- Born: Martinus Johannes "Tinus" de Jongh 31 January 1885 Amsterdam
- Died: 17 July 1942 (aged 57) Bloemfontein
- Occupation: Painter

= Tinus de Jongh =

Dutch-born South African painter (1885–1942)

Martinus Johannes "Tinus" de Jongh (31 January 1885 in Amsterdam - 17 July 1942 in Bloemfontein) was one of South Africa's most popular painters.

==Career==
Self-taught, he began his career as a decorator in the Netherlands, and then pursued painting full-time. He achieved some note when the Stedelijk Museum in Amsterdam purchased one of his early pictures.
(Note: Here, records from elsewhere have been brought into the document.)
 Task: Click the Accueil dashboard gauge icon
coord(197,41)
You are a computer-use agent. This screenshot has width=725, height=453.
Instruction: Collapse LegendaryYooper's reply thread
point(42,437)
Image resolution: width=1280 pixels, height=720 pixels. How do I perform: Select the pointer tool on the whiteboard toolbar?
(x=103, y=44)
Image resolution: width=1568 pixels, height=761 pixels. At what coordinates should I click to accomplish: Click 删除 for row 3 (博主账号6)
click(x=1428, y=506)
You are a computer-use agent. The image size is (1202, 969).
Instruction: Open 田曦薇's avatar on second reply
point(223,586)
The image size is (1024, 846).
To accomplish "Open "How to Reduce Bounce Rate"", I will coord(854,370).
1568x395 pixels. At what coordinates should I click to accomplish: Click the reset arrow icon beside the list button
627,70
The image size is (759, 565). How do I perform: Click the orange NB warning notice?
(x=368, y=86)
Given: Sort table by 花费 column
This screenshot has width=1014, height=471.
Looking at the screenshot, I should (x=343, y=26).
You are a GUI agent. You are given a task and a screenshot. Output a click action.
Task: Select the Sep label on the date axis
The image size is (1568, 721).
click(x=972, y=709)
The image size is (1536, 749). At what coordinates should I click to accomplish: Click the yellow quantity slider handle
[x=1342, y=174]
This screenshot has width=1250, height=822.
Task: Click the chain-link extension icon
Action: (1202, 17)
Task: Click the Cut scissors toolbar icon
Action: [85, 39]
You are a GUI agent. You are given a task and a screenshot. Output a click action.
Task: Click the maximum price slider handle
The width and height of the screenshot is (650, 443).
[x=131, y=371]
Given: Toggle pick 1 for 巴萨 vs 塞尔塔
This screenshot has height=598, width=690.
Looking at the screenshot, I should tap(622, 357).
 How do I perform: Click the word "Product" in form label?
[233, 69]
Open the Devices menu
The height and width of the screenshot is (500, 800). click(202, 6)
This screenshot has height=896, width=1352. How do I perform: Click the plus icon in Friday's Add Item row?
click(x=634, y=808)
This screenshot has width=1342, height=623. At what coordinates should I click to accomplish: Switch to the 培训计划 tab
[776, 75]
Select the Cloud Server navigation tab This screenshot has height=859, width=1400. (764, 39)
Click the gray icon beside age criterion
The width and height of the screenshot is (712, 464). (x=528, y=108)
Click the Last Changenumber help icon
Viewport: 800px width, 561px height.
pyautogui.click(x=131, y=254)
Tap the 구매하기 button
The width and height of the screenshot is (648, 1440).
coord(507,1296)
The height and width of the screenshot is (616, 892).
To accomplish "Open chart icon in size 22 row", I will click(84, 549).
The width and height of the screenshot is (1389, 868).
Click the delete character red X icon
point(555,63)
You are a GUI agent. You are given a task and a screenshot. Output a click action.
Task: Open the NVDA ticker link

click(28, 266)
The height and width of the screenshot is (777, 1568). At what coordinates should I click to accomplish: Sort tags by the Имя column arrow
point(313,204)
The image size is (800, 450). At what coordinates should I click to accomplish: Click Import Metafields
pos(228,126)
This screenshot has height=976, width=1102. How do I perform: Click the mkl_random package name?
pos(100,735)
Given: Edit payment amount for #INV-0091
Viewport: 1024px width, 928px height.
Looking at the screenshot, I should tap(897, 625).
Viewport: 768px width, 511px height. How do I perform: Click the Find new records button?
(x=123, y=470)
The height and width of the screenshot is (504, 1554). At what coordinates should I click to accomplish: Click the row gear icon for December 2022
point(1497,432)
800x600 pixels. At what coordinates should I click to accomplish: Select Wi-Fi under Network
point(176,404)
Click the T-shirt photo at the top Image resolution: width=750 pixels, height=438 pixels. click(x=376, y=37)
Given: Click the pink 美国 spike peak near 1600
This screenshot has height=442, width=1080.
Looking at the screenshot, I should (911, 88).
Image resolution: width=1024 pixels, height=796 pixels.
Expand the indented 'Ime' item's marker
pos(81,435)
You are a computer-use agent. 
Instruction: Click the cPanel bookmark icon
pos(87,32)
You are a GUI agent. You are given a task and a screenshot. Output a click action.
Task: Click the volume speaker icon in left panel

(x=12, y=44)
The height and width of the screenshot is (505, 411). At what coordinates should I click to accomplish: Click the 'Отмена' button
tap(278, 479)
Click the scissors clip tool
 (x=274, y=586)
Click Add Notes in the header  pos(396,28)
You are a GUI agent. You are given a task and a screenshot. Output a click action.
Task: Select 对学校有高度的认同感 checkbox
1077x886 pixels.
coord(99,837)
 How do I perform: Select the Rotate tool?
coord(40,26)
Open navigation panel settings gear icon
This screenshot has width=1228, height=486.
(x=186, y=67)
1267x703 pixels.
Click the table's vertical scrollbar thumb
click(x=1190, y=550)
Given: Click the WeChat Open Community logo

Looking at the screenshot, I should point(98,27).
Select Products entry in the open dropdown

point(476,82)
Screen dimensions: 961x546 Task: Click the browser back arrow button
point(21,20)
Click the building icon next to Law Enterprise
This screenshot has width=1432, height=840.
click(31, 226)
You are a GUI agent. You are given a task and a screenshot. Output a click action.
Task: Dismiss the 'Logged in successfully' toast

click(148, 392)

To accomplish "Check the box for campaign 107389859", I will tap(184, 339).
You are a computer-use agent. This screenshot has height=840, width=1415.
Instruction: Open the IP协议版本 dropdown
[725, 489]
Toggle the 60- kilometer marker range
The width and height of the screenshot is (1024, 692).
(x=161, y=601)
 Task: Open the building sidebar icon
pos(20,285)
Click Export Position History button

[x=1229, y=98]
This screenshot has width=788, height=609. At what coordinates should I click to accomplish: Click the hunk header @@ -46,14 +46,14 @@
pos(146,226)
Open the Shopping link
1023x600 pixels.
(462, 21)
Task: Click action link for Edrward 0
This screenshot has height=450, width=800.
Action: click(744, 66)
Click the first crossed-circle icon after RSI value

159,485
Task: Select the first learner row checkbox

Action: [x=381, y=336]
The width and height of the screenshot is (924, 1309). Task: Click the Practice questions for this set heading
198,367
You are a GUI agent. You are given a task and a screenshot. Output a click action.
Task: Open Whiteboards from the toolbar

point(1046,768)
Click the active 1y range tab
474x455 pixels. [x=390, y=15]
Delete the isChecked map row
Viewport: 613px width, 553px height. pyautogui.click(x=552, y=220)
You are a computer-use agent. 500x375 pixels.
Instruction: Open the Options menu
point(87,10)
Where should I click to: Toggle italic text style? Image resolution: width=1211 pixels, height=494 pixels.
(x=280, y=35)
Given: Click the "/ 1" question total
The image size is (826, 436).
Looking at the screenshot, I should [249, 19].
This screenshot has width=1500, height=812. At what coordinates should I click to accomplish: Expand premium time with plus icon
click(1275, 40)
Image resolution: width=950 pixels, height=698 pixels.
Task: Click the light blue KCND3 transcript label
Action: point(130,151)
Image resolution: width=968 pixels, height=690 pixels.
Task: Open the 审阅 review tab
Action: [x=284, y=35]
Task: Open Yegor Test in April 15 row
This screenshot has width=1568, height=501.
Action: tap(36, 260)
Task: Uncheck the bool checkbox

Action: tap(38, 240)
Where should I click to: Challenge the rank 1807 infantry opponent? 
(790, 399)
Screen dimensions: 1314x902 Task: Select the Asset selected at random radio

He arrived in South Africa in 1921, practicing a sober style within the Dutch tradition, typified there by Still Life with Birds and Hare. The light and landscape of South Africa soon caused him to abandon his muted palette in favour of more saturated colours. His formulaic approach to painting Cape landscapes with gabled farmhouses created such a demand that he abandoned his considered brushwork in favour of a broader palette knife technique. His etchings sold in the hundreds through his dealer Louis Woolf.

==Death==
He died on 17 July 1942 from lung cancer.

==Personal life==
Tinus married Johanna Maria Verhoef in April 1911. They had three children: Wilhelmina, Petronella and Gabriel de Jongh, who became a landscape artist in South Africa.